Nem Lula, nem Tarcísio: políticos precisam se acostumar com autonomia do BC
A lei da autonomia do Banco Central foi aprovada em 10 de fevereiro de 2021. É recente para a experiência democrática, mas já tem mais de três anos. Os políticos, no entanto, demonstram extrema dificuldade para se acostumar com ela.
No dia em que se inicia mais uma reunião do Comitê de Política Monetária (Copom), o presidente Luiz Inácio Lula da Silva reclamou que o governador de São Paulo, Tarcísio de Freitas, tem mais influência do que ele sobre o presidente do Banco Central, Roberto Campos Neto, e, na sua visão, na política de juros do país.
"É preciso saber a quem o Campos Neto está submetido", disse Lula.
O presidente está se antecipando à decisão do Copom, que vai ser tomada amanhã, e que, provavelmente, não será do seu agrado.
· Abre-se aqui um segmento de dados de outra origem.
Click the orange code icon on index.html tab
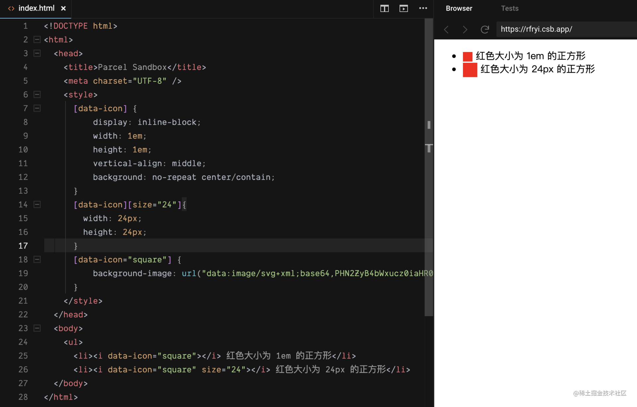The height and width of the screenshot is (407, 637). pyautogui.click(x=11, y=8)
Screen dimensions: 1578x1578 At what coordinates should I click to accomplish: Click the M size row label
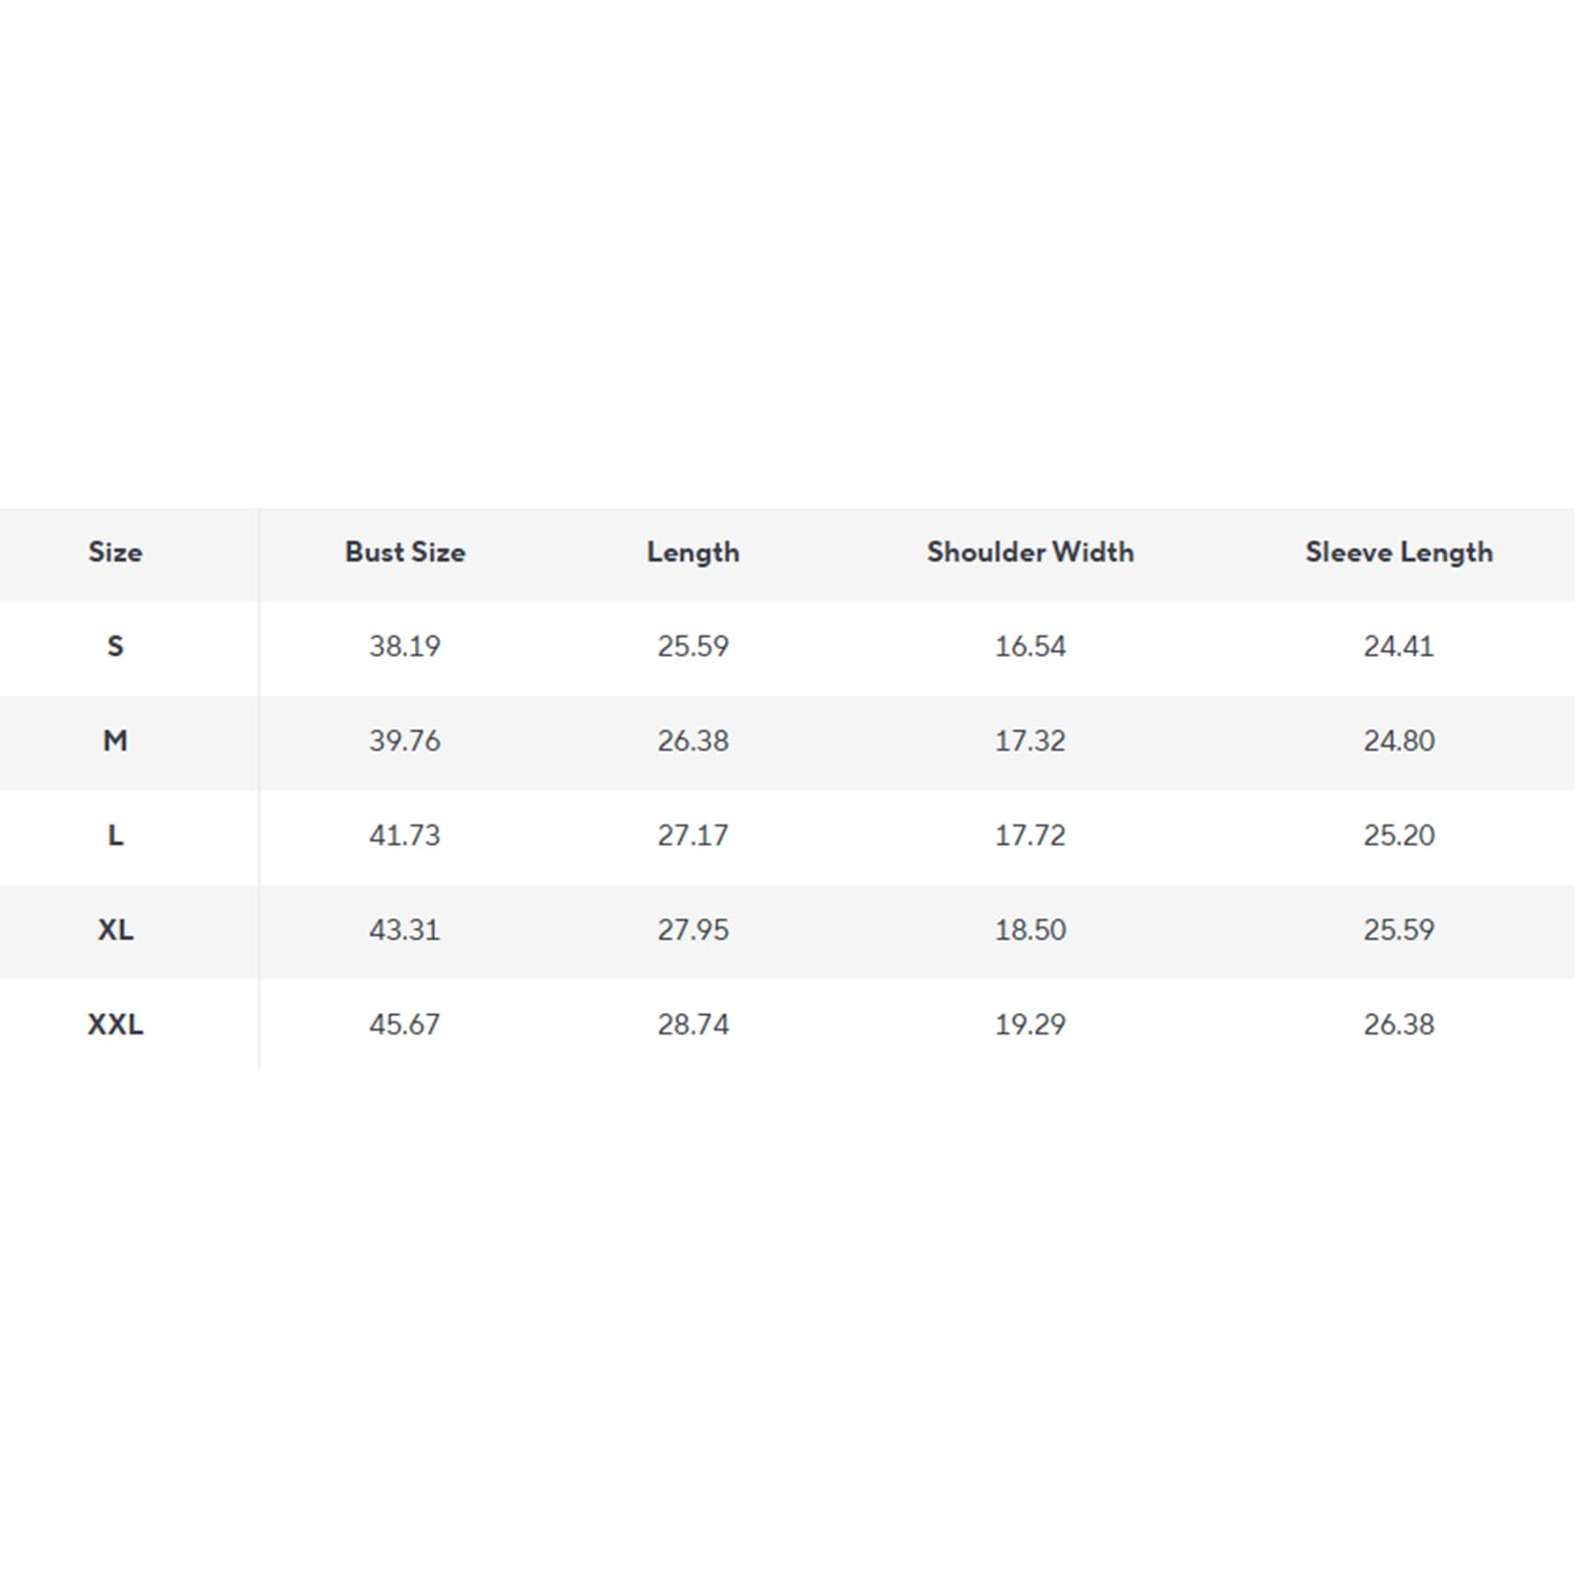click(115, 741)
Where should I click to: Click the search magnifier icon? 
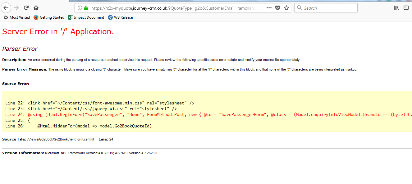click(300, 8)
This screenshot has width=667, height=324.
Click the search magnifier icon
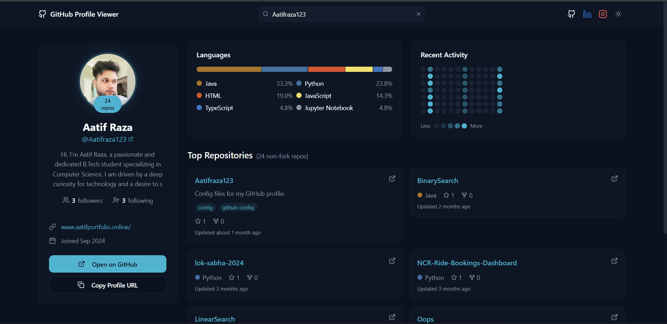[x=265, y=14]
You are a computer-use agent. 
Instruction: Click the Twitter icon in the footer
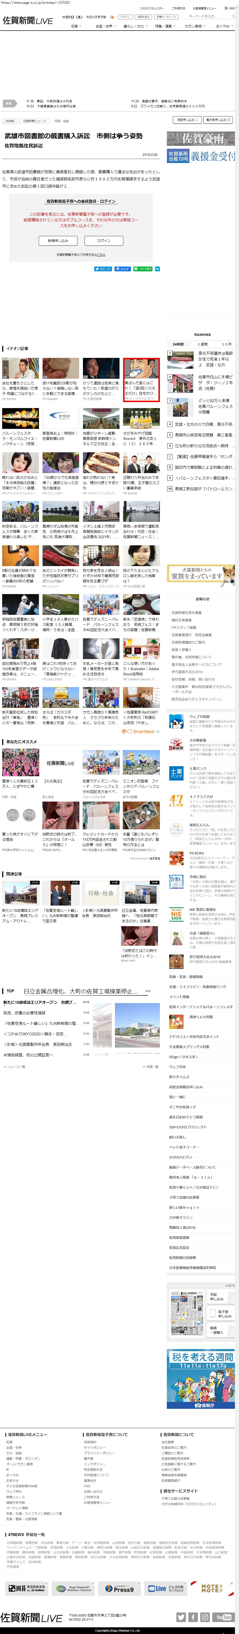pyautogui.click(x=181, y=1617)
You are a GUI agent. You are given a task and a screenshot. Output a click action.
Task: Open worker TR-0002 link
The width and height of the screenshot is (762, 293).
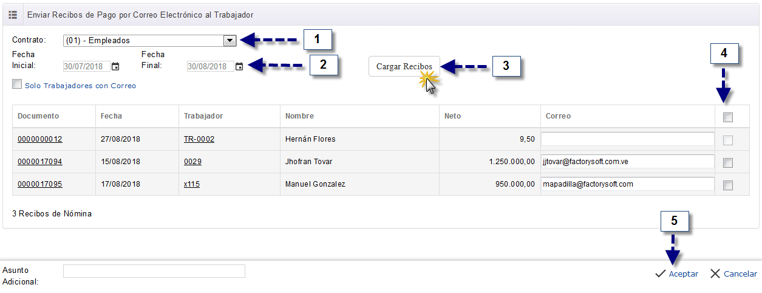coord(199,139)
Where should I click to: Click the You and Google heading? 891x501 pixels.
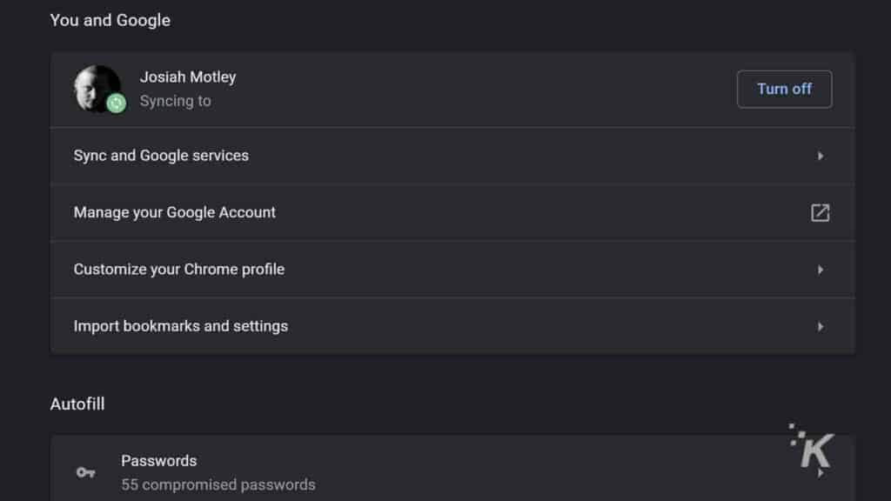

A maioria dos consultores e dos economistas acredita que o comitê vai interromper o ciclo de queda de juros e Lula já achou o seu culpado, como discutimos aqui na coluna ontem.
O presidente está aproveitando um erro de Campos Neto, que participou de um jantar oferecido em homenagem a ele pelo governador Tarcísio de Freitas no Palácio dos Bandeirantes.
O evento se tornou político, já que Tarcísio é cotado para ser candidato à Presidência em 2026, e Campos Neto poderia ser seu ministro da Fazenda. Ou então ir para o governo de São Paulo quando sair do Banco Central em dezembro.
Já diz o ditado que "à mulher de César não basta ser honesta, tem que parecer honesta". Vale lembrar, no entanto, que Campos Neto subiu os juros durante o ano em que Jair Bolsonaro tentava se reeleger.
Lula também comparou Campos Neto a Sergio Moro. Afinal, o ex-juiz deixou a toga para se tornar ministro da Justiça de Bolsonaro - um erro político que arranhou ainda mais a credibilidade da Operação Lava Jato.
O que Lula não diz, no entanto, são os motivos pelos quais o mercado acredita que os juros vão parar de cair. Da mesma forma que não falava da corrupção na Petrobras quando criticava Moro.
Os juros vão interromper o ciclo de queda por conta do cenário externo desfavorável, com taxas mais altas nos Estados Unidos, que atraem capital para lá. Mas, principalmente, por causa da falta de credibilidade das políticas fiscal e monetária do país.
O arcabouço fiscal do ministro da Fazenda, Fernando Haddad, está em xeque porque o governo Lula nunca quis cortar gastos. O mercado se deu conta que não dá mais só para aumentar receitas. O dólar está nas alturas. Na segunda-feira, o presidente finalmente deu aval para a ministra do Planejamento, Simone Tebet, apresentar um cardápio de corte de gastos.
Mas é mais fácil achar culpados do que assumir a responsabilidade. O BC hoje tem autonomia e toma decisões de maneira autônoma. Os políticos - e até os presidentes da República - vão ter que se acostumar com isso.